The No. 1 reason to use hand sanitizer is to reduce your chances of becoming risk by transferring germs from your hands to your face, especially your mouth and nose.

Without even realizing it you likely touch your face with your hands many times every single hour — and this is a bad news, considering that dangerous viruses and bacteria can live on surfaces like metal and plastic for up to several days, and on cardboard for a full day.

By cleaning your hands — ideally via regular hand washing throughout the day, but also with help from hand sanitizers — you can drastically cut down the amount of harmful microbes you pass from your environment to your body. And guess what? You can make your own homemade version using some basic ingredients — think a rubbing alcohol aloe vera hand sanitizer — you’d find in a drug store or online.

Ingredients

The Nebraska Medical Center indicated that they recommend using the following Homemade Hand Sanitizer ingredients and supplies:

  • 2/3 cup 91 percent isopropyl alcohol (rubbing alcohol, the main disinfecting ingredient)
  • 1/3 cup aloe vera gel (which is soothing to skin and also helps to bind the ingredients together)
  • Optional: tea tree essential oil (you can also add other essential oils such as lemon or orange to give your hand sanitizer a fragrance). While Nebraska Medical Center didn’t specifically recommend tea tree oil, we believe it makes a good addition to homemade hand sanitizers considering studies show it has natural antimicrobial and antiviral effects. You may also want to vitamin E oil to help calm and nourish your skin, keeping it hydrated and clean.
  • Mixing bowl and spoon, plus a small container, such as a 3 oz. travel bottle.

*Note: you do NOT want to use regular drinking alcohol such as vodka when making sanitizer. The key to effectively disinfecting your hands is to use an alcohol-based hand sanitizer that contains at least 60 percent alcohol. Vodka and similar liquors typically contains between 35 percent and 46 percent alcohol, far lower than isopropyl alcohol which is around 90 percent alcohol.

You also need to be sure to use enough rubbing alcohol in your recipe. Not using enough will dilute the strength of your sanitizer, making it less effective.
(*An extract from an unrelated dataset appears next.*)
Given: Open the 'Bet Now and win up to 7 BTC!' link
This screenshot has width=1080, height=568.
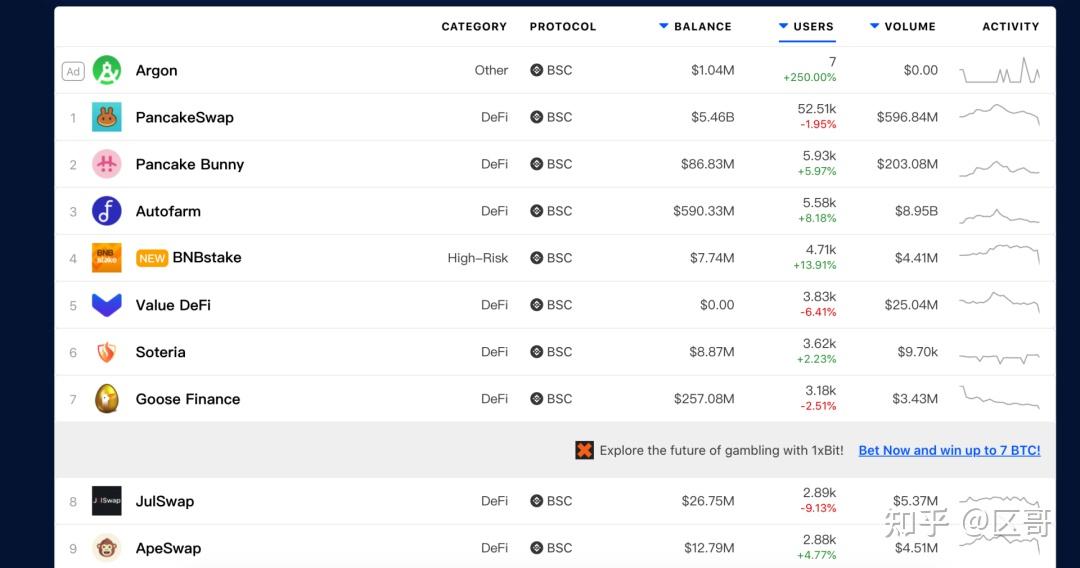Looking at the screenshot, I should pos(949,451).
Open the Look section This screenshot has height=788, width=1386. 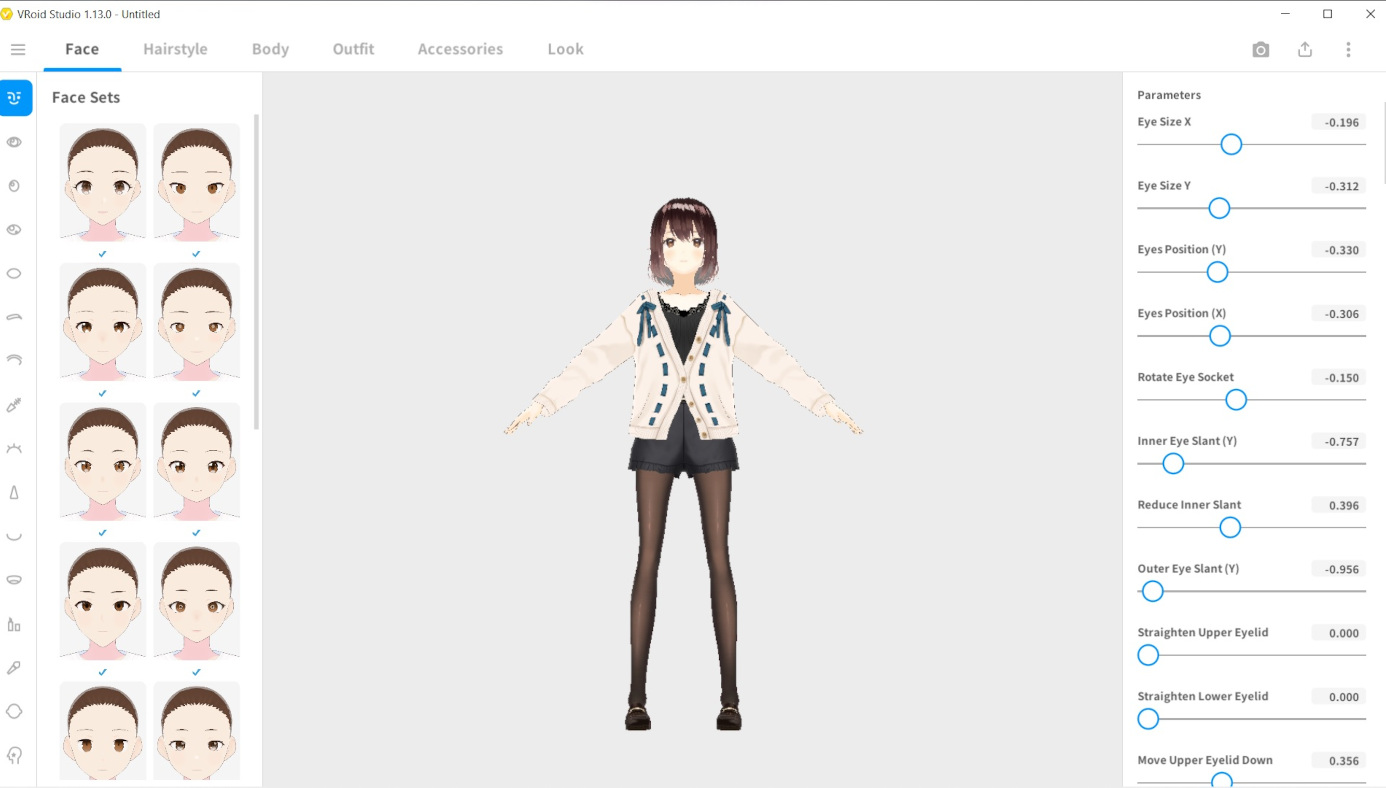565,48
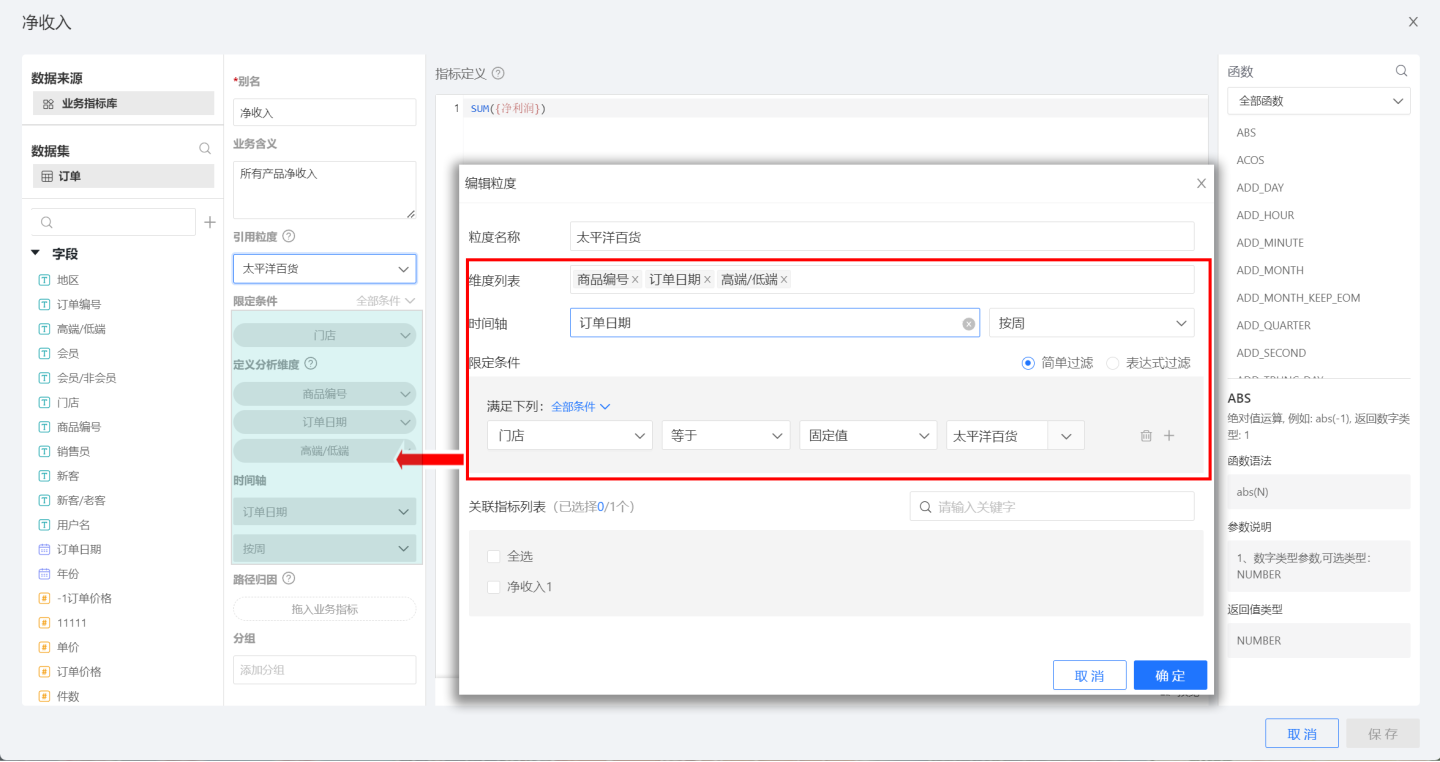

Where can you buy rubbing alcohol (isopropyl alcohol)? Look for it at pharmacies, drug stores and large grocery stores. It’s typically sold in 32 ounce bottles and is inexpensive. You may even have rubbing alcohol at home already, such as in a first aid kit.

How to Make

Here are directions for making a Homemade Hand Sanitizer using the ingredients (mainly rubbing alcohol and aloe vera) mentioned above:

  • In a mixing bowl or ideally a blender, stir together your main hand sanitizer ingredients (isopropyl alcohol and aloe vera gel) until combined. A blender will likely give you the best results since it can be hard to mix alcohol and aloe by hand.
  • Add the tea tree essential oil and vitamin E oil and stir or blend to incorporate.
  • Pour the homemade hand sanitizer into an empty container. A bottle with a dispenser or flip top may be best for easily getting the mixture out. It will stay good for several months or longer.

How to Use

Keep hand sanitizer in your bag, car, etc. so you can apply it when you’re out-and-about and not somewhere near a sink — such as when you’re grocery shopping or getting takeout food. Think of it as a convenient and portable option for keeping your hands clean, however still be sure to wash your hands with soap regularly.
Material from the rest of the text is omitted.